You have to love a guy like Kenny Williams.
Going into the game against the Twins today, the White Sox were 17-22. Prior to this series they had endured a five-game losing streak, which put them six games out of first place. There’s no real reason to panic at this point – after all we’re barely 25 percent of the way into the season – but it clearly didn’t sit well with the South Side General Manager.
So he picked up the phone, called San Diego and made a deal for Jake Peavy. Even though it appears as though Peavy isn’t going to accept the deal (though I think he just needs some financial prodding to change his mind), Williams deserves credit. Two of the guys they were counting on toward the top-to-middle of their rotation have started slowly. But with the addition of Peavy, the Sox would have been starting a rotation of Peavy, Mark Buehrle, John Danks, Gavin Floyd and Who Cares.
It would easily have been the deepest rotation in the AL Central, and one of the three or four deepest in the American League. The 20-1 pasting they received from Minnesota today notwithstanding, this would have made the White Sox the hands down favorites to win their division.
I’ve always heard that for a major league GM, the bulk of the workload is in the off-season. That, to me, seems like an excuse perpetuated by lazy GM’s.
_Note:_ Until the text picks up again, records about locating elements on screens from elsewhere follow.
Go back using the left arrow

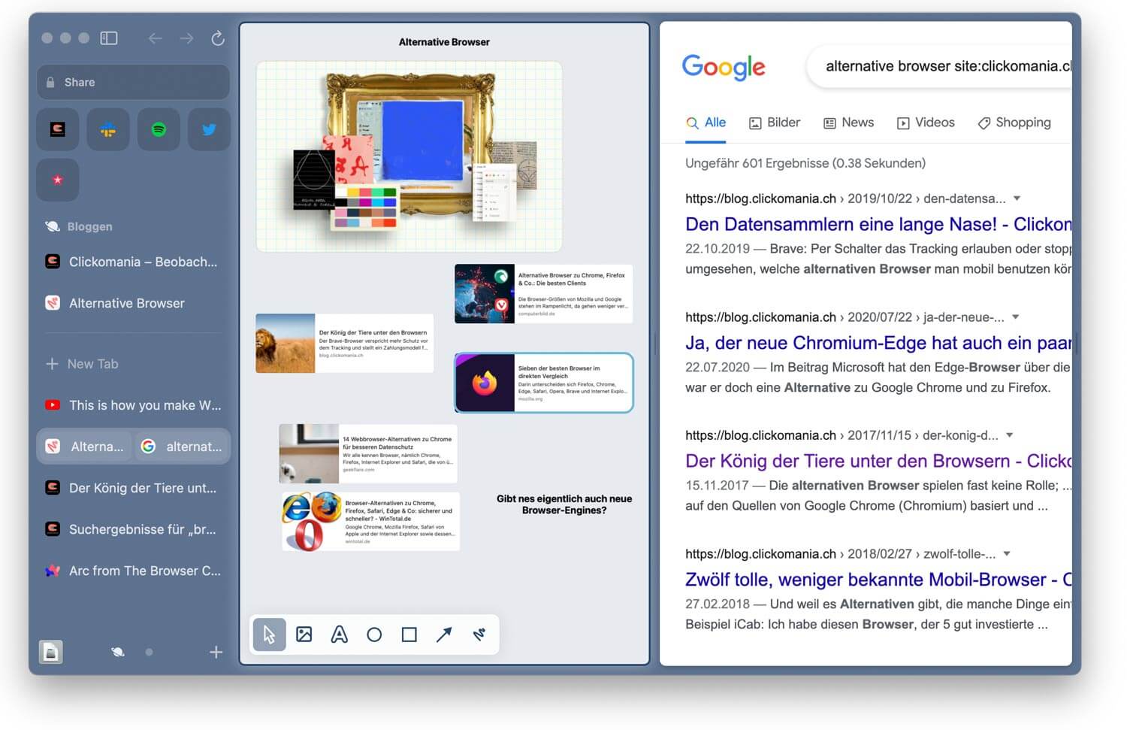(156, 38)
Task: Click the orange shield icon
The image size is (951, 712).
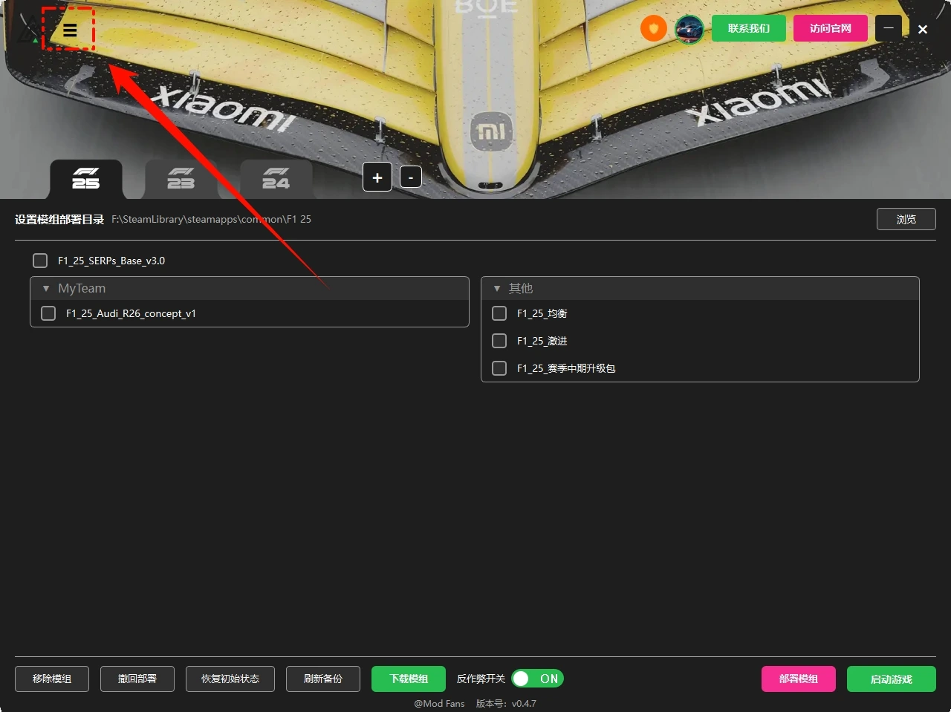Action: coord(653,29)
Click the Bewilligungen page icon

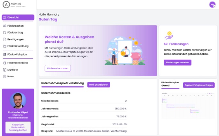4,39
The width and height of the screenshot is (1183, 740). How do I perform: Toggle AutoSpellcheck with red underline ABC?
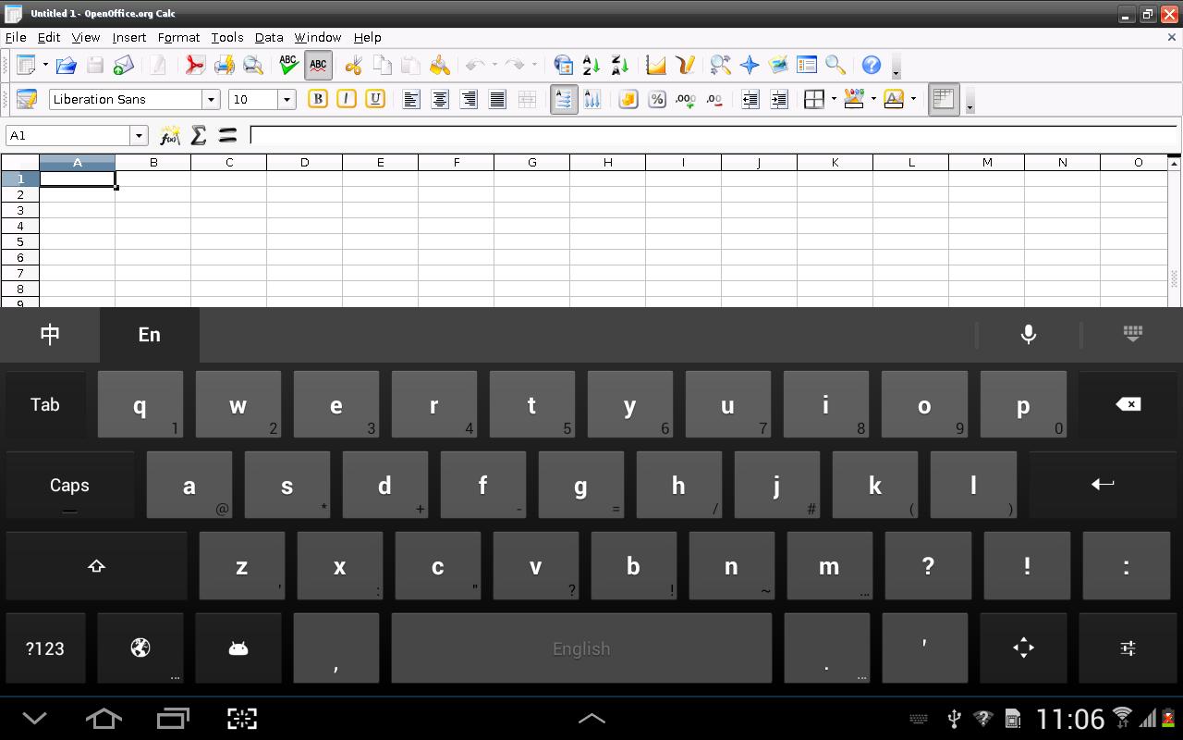point(318,65)
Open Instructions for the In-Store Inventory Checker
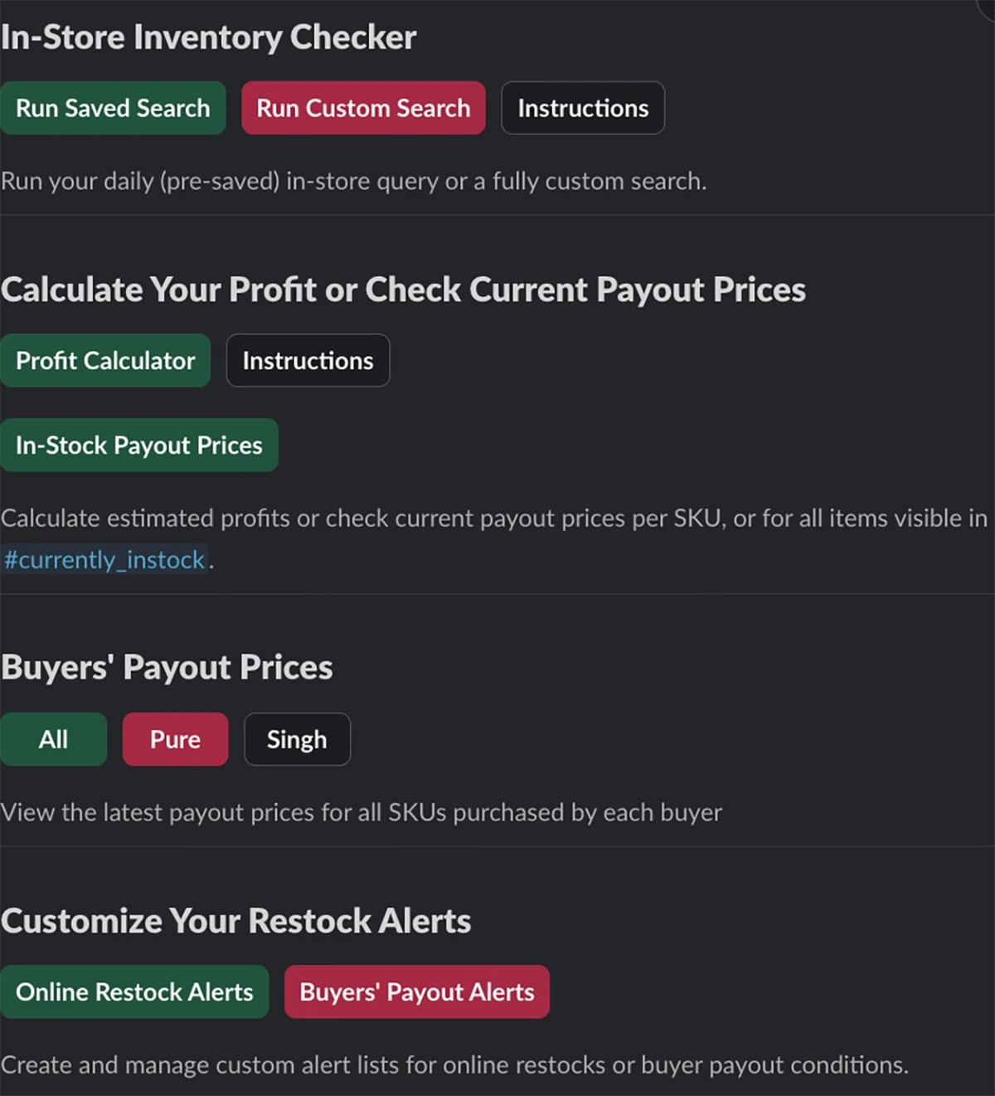The width and height of the screenshot is (995, 1096). (x=583, y=108)
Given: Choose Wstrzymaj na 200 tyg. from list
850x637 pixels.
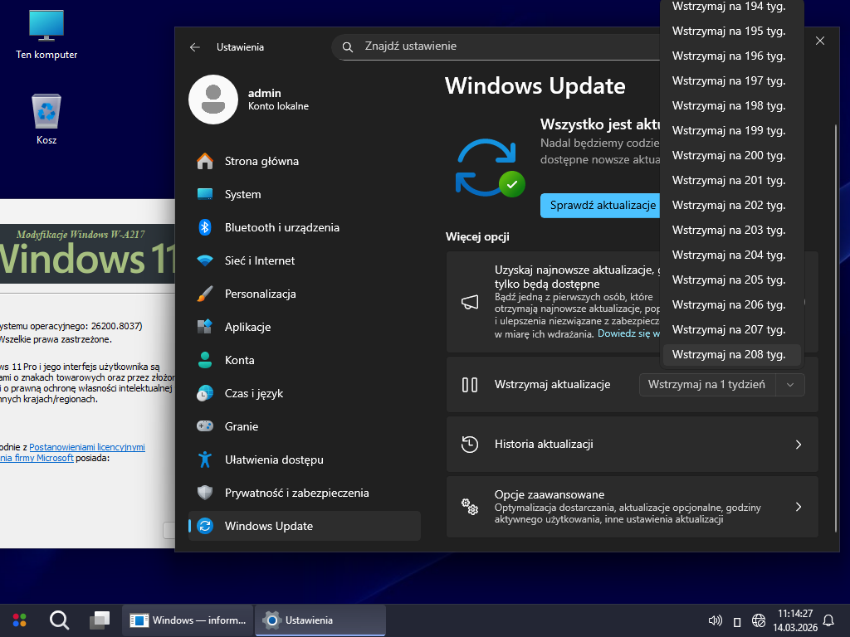Looking at the screenshot, I should pos(729,155).
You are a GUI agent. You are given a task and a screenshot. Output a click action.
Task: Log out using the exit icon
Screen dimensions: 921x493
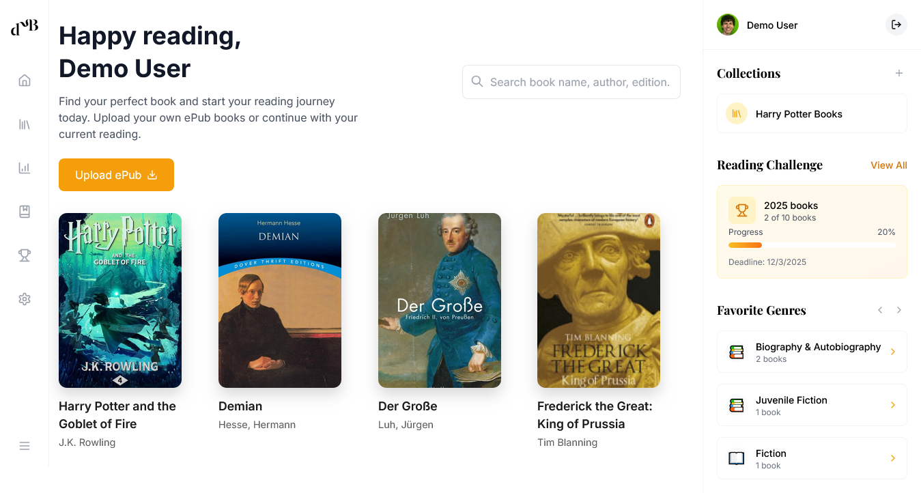pos(896,25)
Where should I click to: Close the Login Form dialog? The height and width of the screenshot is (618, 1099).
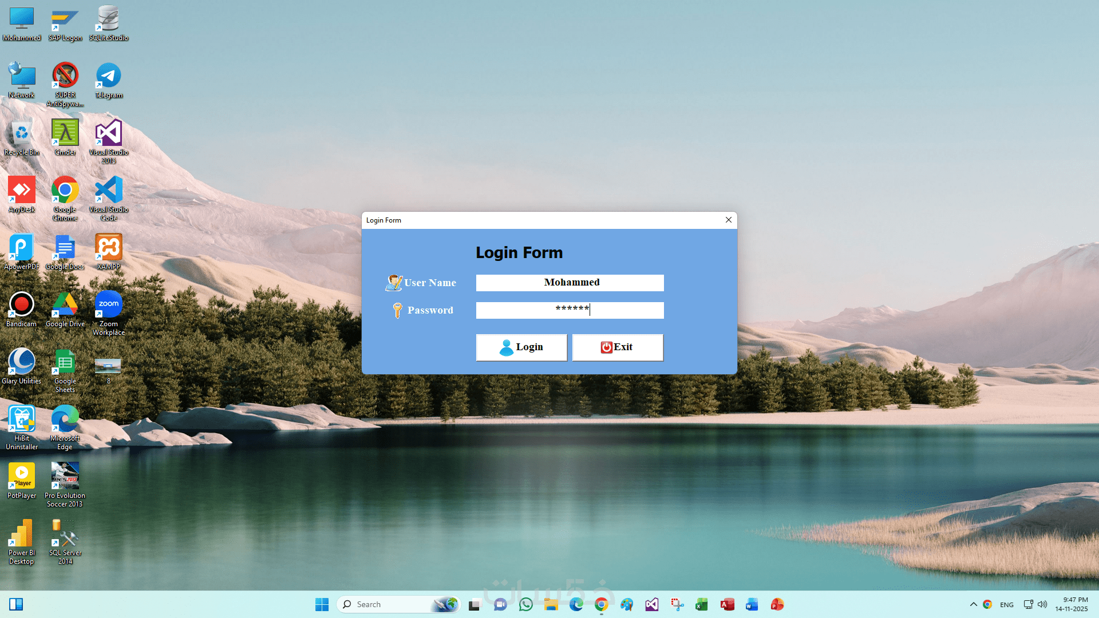pos(728,220)
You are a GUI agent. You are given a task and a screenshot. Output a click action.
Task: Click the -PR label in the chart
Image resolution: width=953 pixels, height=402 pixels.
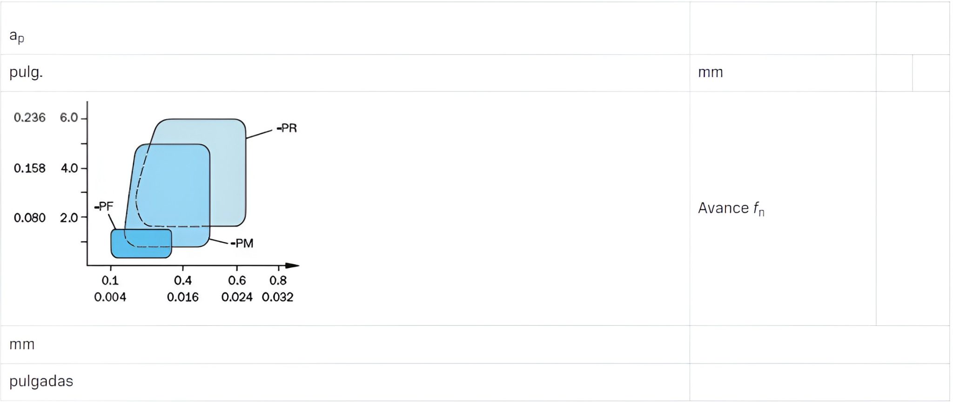(x=288, y=128)
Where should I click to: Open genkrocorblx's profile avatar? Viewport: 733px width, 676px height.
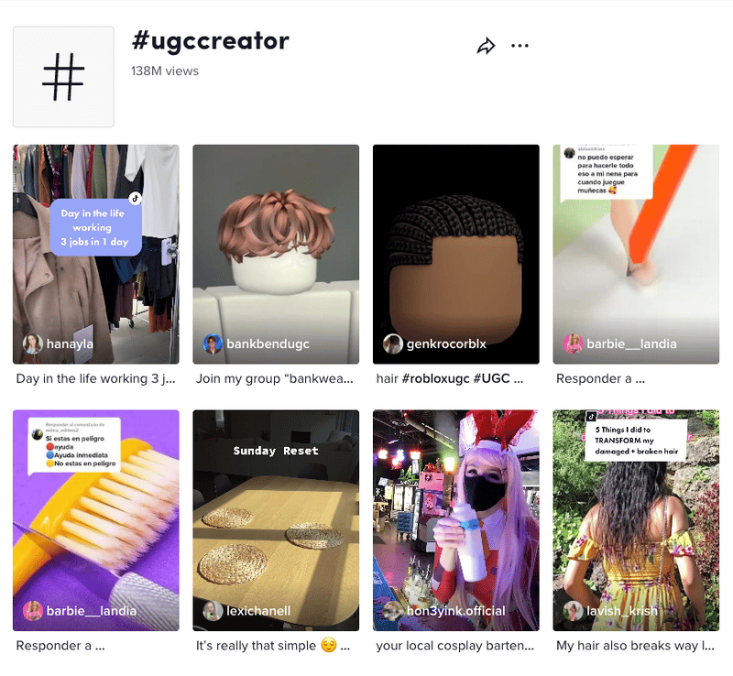pos(393,343)
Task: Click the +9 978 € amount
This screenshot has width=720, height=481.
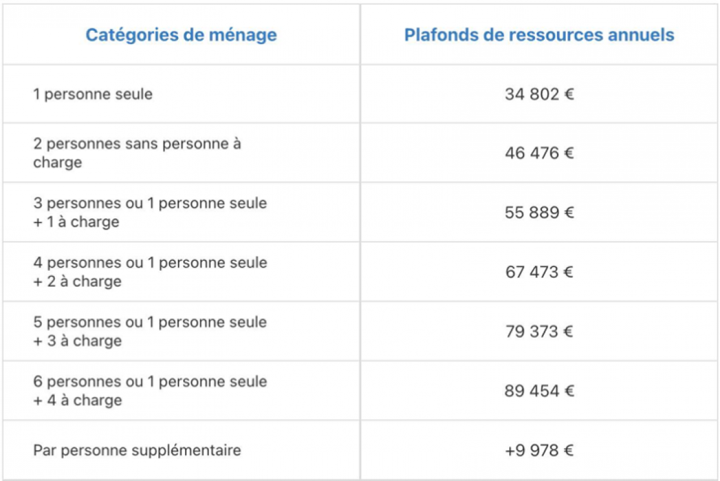Action: (x=539, y=451)
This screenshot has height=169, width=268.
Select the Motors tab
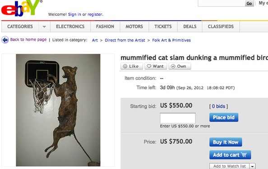pos(134,27)
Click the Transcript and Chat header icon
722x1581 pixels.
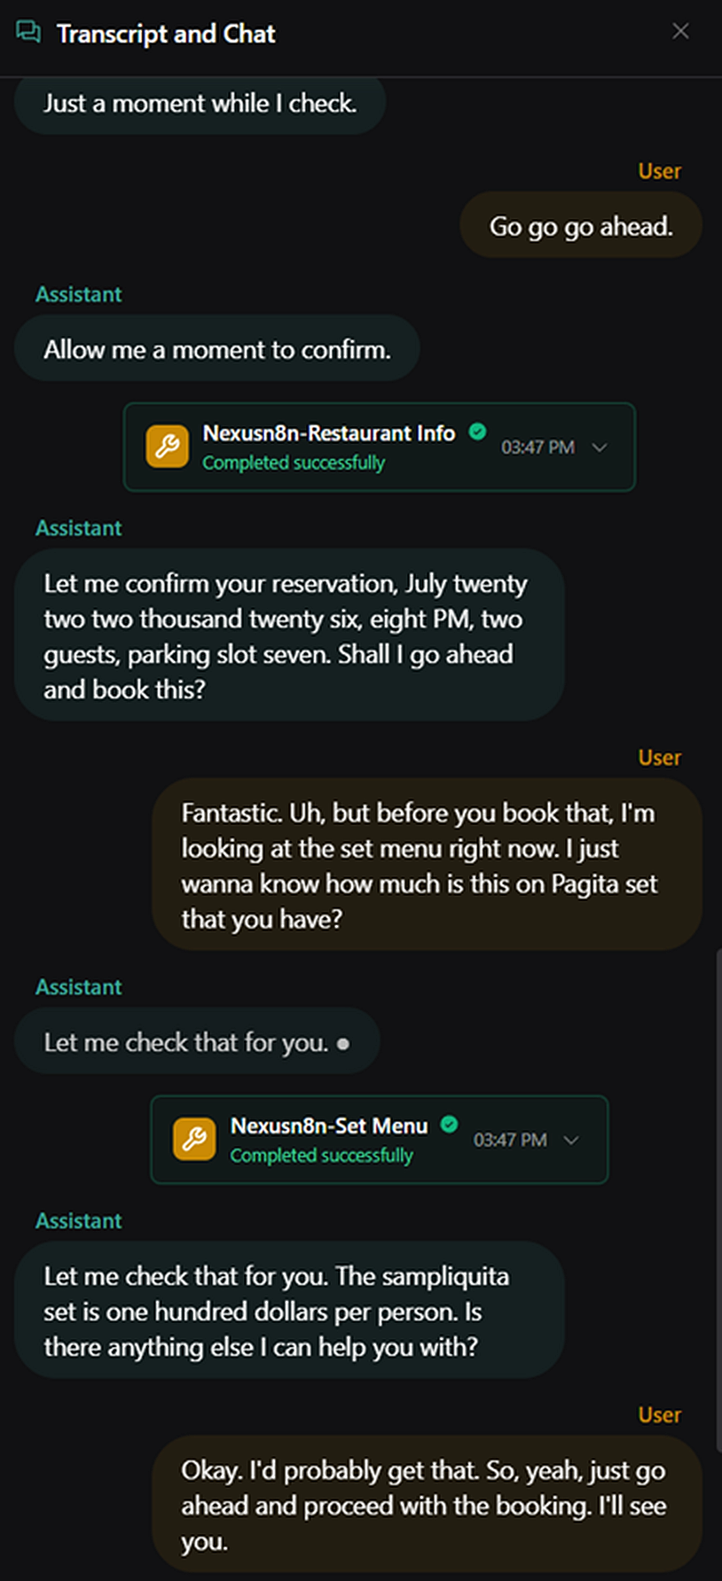click(x=28, y=33)
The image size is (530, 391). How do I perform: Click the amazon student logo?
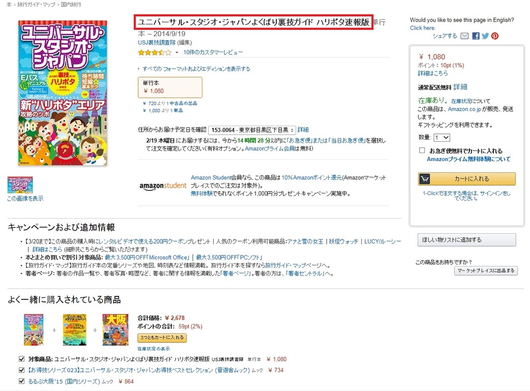click(x=163, y=186)
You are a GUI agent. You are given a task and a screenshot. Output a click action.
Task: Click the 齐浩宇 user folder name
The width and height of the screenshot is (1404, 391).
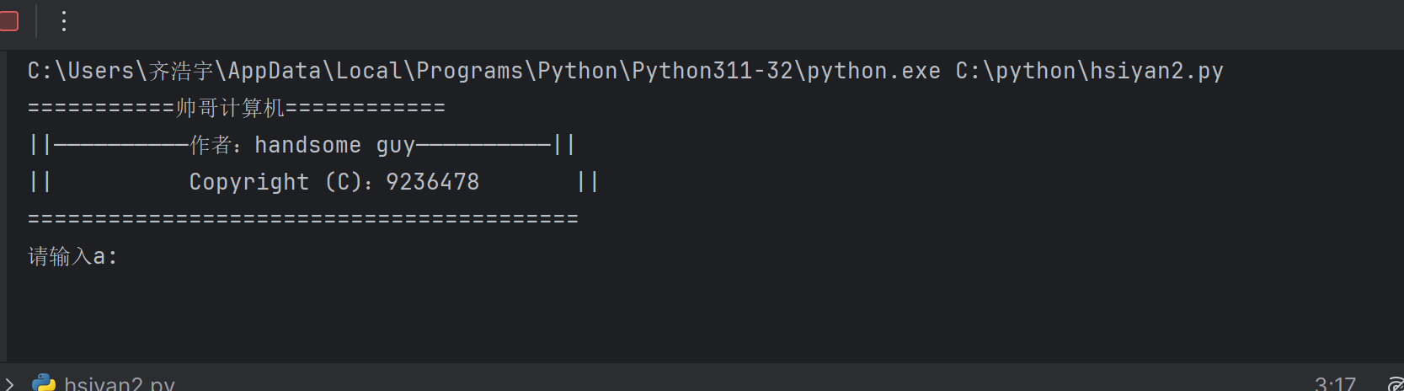point(181,71)
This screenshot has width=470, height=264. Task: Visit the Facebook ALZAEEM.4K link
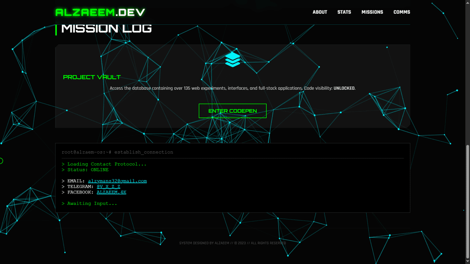(111, 193)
I realize there is a lot to do between October and April, but it doesn’t mean that once spring training ends you can just throw your feet on the desk and enjoy the season.
The guys I admire are the guys willing to make an aggressive move to help their team win, especially early on before the July and August trade deadlines add ridiculous ransoms to deals for slightly-better-than-mediocre players. I’m not talking about doing something stupid like trading Scott Kazmir for Victor Zambrano, but making the moves that will have an immediate and long term impact.
Take a guy like Doug Melvin and the Milwaukee Brewers. Last season he made a bold move, giving up a highly-touted power-hitting prospect, Matt LaPorta, for CC Sabathia. Then with 12 games remaining in the regular season, he fired manager Ned Yost (a move I criticized heavily at the time, by the way) and inserted bench coach Dale Sveum.
Those moves energized the team. Carsten Charles was a monster for the Crew, going 11-2, and they surged to second place in the NL Central and won the Wild Card, breaking a 26-year playoff drought. Even though Sabathia is now in Yankee pinstripes, and Sveum is no longer the manager, Melvin’s gamble worked. Winning breeds winning. The Brewers young, talented core got a taste of success last year, and they find themselves in first place in their division on Memorial Day weekend.
Kenny Williams has always been a guy willing to take a risk to get his team going. Sometimes they work, like in 2004 when he switched the team’s focus from power to pitching, speed and defense by acquiring guys like Orlando Hernandez, Scott Podsednik, Tadahito Iguchi, and A.J. Pierzynski while bringing up Aaron Rowand and Joe Crede from the farm system.
Other times his moves have fallen flat. He traded for Roberto Alomar and Carl Everett in successive years with nothing to show for it. He traded for Ken Griffey Jr. last year. The Sox won the division in game 163, but probably would have anyway.
But he’s never satisfied and he’s constantly tinkering, always looking for ways to make his team better. There are a ton of General Managers who can’t say that. And, frankly, they should be ashamed of themselves. Their fans deserve better.